Karena pentas seni sesi pertama dibatasi pukul 13.00 WIB, sajian tari Jaranan Turangga Yaksa dari Pakasa Cabang Trenggalek tertunda di sesi kedua. Waktu sela itu diisi upacara hari jadi yang diawali menyanyikan lagu Indonesia Raya, lalu sambutan KPH Edy Wirabhumi selaku Pangarsa Pakasa Punjer dan Gusti Moeng selaku Pangarsa Lembaga Dewan Adat.
Dalam sambutannya, KPH Edy melukiskan perjalanan organisasi Pakasa dan situasi serta kondisi bangsa ini secara umum, hingga menyinggung rencananya untuk menyerahkan jabatan Pangarsa Pakasa Punjer kepada putra mahkota KGPH Hangabehi.
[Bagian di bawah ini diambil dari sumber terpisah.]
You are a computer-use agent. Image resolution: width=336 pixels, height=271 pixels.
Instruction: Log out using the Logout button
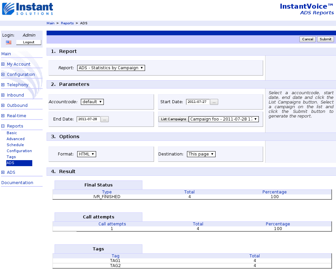(x=29, y=42)
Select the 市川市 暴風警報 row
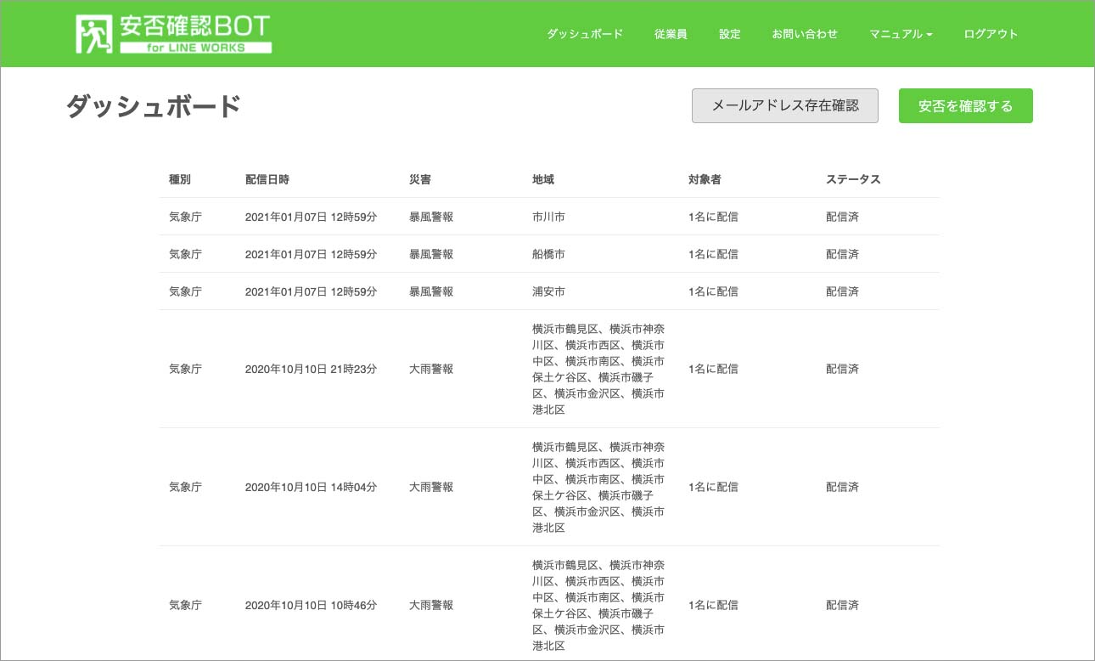This screenshot has width=1095, height=661. click(548, 217)
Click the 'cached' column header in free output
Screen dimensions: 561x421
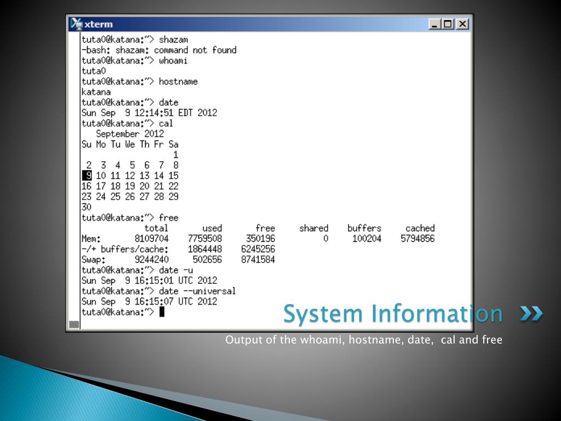point(420,228)
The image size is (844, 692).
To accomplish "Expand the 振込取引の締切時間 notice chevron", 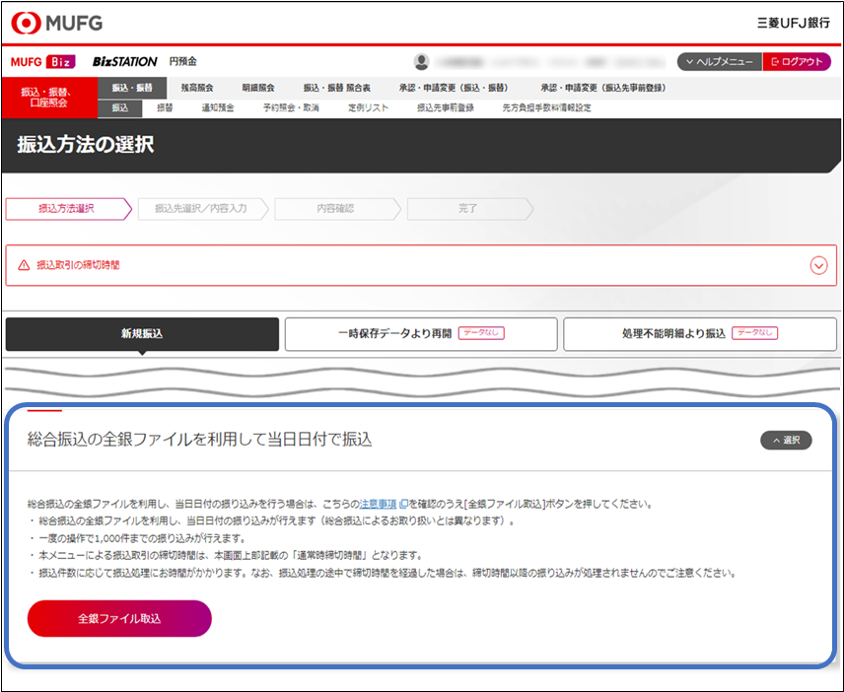I will 817,265.
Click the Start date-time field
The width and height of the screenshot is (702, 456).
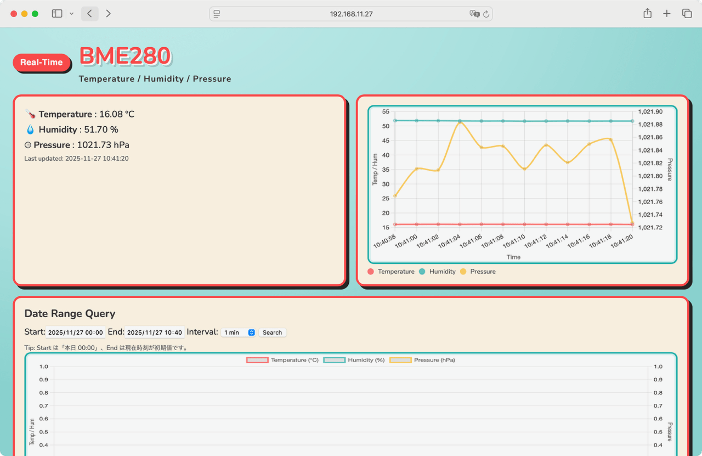pyautogui.click(x=75, y=333)
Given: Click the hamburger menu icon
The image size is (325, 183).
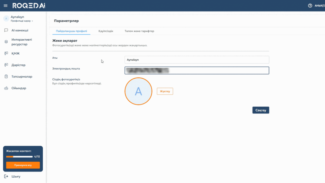Looking at the screenshot, I should 5,6.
Karena dirinya, sudah sangat sibuk dengan berbagai tugas, termasuk sebagai Ketua Umum Majlis Agat Kraton Nusantara (MAKN).
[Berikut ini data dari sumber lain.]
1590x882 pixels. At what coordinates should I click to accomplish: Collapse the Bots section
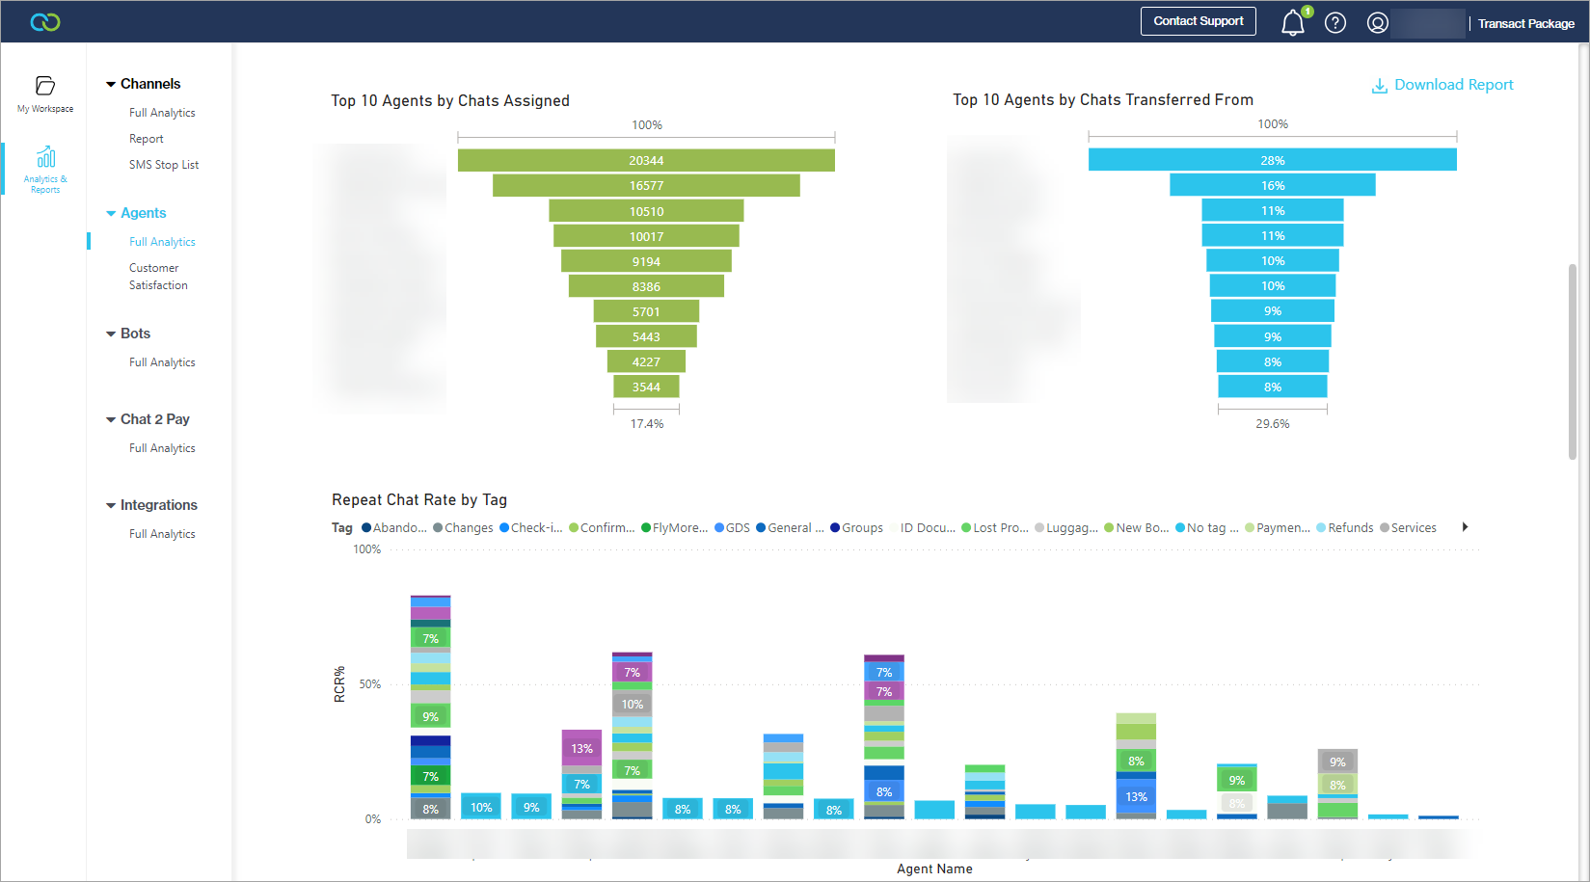pos(111,334)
Sedangkan Gusti Moeng, dengan tandas mengingatkan kepada para abdi-dalem yang ada di berbagai elemen khususnya Pakasa cabang, agar jangan menjadi abdi-dalem yang harus tampil dengan segala “sensasi” saat mengikuti upacara wisuda dengan menerima kekancingan berisi gelar kekerabatan saja.
“Tetapi, apa yang menjadi gawa-gawe itu konsekuensi yang lebih penting dari peristiwa diwisuda. Coba saya bertanya, kalau kraton ingin tetap terpelihara, selalu bersih dan bisa berumur panjang, apakah penjenengan semua mau bekerjabhakti di kraton? Itu salah satu bentuk gawa-gawe yang saya maksud. Karena menjadi abdi-dalem, tugas dan kewajibannya antara lain itu.”
Pertanyaan Gusti Moeng atau GKR Wandansari Koes Moertiyah selaku Pengageng Sasana Wilapa/Pangarsa Lembaga Dewan Adat itu, langsung dijawab serentak dengan koor “mau…..”. Perihal merawat kraton yang salah satunya bisa dikerjakan dengan gerakan kerjabhakti dengan dukungan kalangan Pakasa Cabang, sudah banyak dilakukan dalam beberapa gelombang sejak Januari 2023.
Gerakan kerjabhakti yang dimaksud Gusti Moeng, sangat perlu rutin terus dilakukan, mengingat kraton mengalami kerusakan lebih parah selama ditutup secara sepihak lebih lima tahun sejak ada peristiwa “insiden mirip operasi militer April 2017”. KPH Edy Wirabhumi menyebut, kerja bhakti terakhir dilakukan 50-an warga Ngawi, Jumat (23/11) yang kini menjadi embrio cabang Pakasa.
Upacara wisuda 400-an abdi-dalem penerima gelar kekerabatan dimulai, wisuda sentana di Bangsal Kasentanan selesai dan berdatangan di Pendapa Pagelaran. Secara bergantian mereka mendapat partisara kekancingan dan kalungan samir oleh Gusti Moeng dan KPH A Sangkoyo Mangunkusumo, bergantian dengan putra mahkota KGPH Hangabehi, KPH Edy Wirabhumi dan sebagainya. (won-i1).